Well according to this study it says about 78% of all people have at least one T1 hyperintense lesion. But 71% of those with SPMS had multiple T1 hyperintense lesions and only 46% of RRMS have multiple T1 hyperintense lesions.

The Mayo clinic said I had a "significant amount of T1 hyperintensities" on the notes for the second visit. What the hell does significant mean? But on the notes for the first visit the doctor wrote the two MRIs done at home show
"T2 hyperintense lesions with decreased T1 hypotensity and actually several black holes. There were more than nine lesions in periventricular, subcortical as well as around the corpus callosum that were in the right orientation location to suggest demyelinating disease. Several of these were enhancing in the initial MRI." Basically I'm confused.

I think this line in another abstract scared me: "Hyperintense MS plaques on T1-weighted MR images are common and associated with brain atrophy, disability, and advancing disease; a hyperintense lesion may be a clinically relevant biomarker."

Anyhow, Erin is probably right. I'm just torturing myself by doing all this reading. It just escalates the anxiety.
I don't see the neuro for another month.

Originally Posted by beautytransforming

So sorry - I did not ask today. I knew there was something I was forgetting. Bad Connie (Can I have a spanking now?). I have an atlas to MS. I am looking through it now.

For right now, don't borrow trouble. Just cause "most" ppl have it, doesn't mean "you" will.

When will you have another appt. Write down ALL questions. Like I said to someone else... demand answers. Be your own advocate, and be as informaed as possible. Bring up the articles you read, and tell them that you want answers.

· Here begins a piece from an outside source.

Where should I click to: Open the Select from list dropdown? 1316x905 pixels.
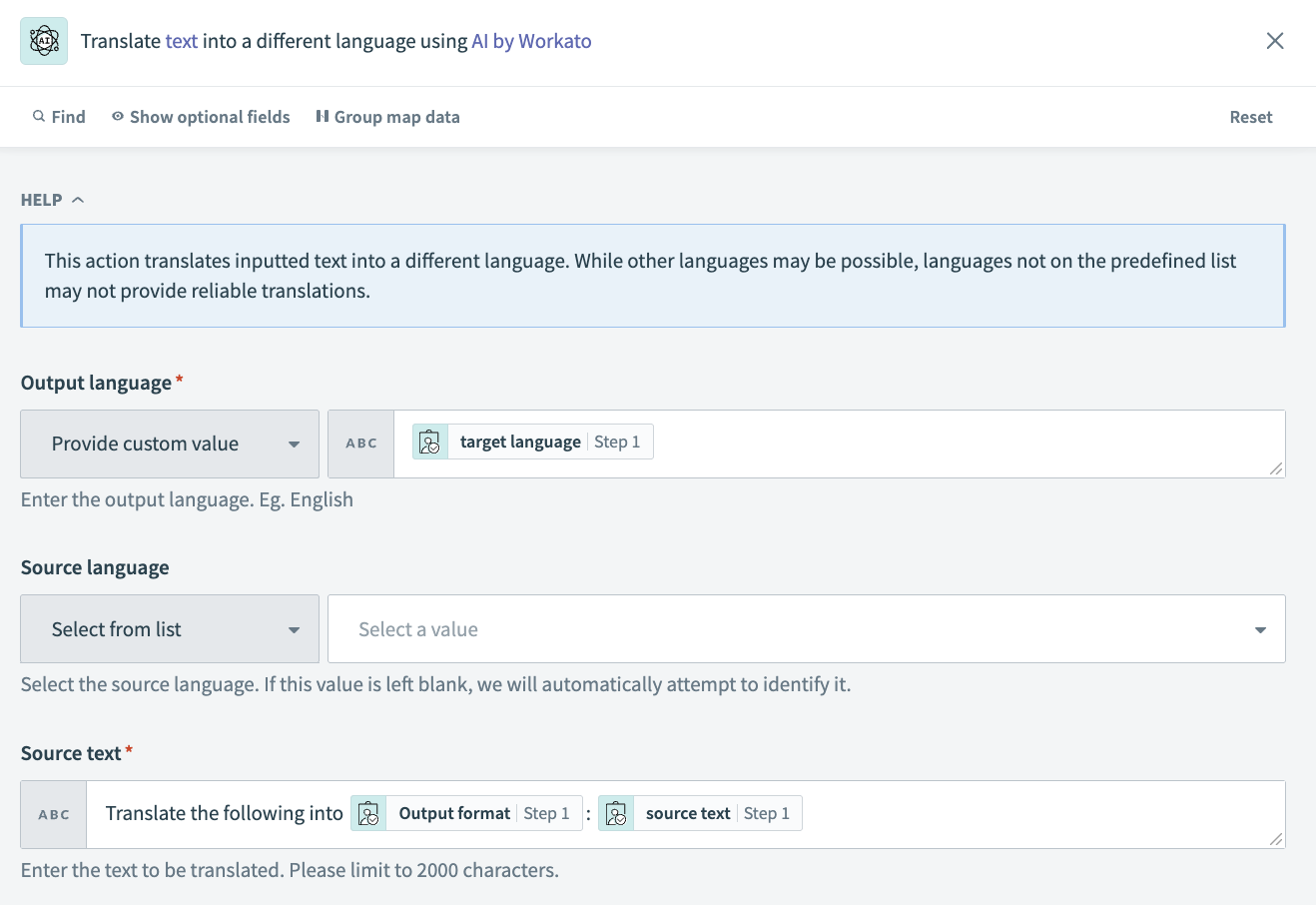(170, 629)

But, for now, DON'T borrow trouble, we have enough being spoon fed to us... Go out, enjoy the sun, read a good book. Listen to the birds!!!


Connie

Originally Posted by Natalie8

I am too much of an advocate -- I think I drove some of the doctors crazy. The college I teach at is part of a system with a medical school. So I have online access to thousands of medical journal articles through my library. I went on an MS research binge right after the diagnosis and practically made myself an obsessive compulsive. I knew so much that I think the most recent neuro was rather surprised -- but thought it was cool that I could have a more detailed conversation about treatment, symptoms etc. But I am at a point in my life where maybe I don't need any more info....I just need to stop worrying and take it day by day.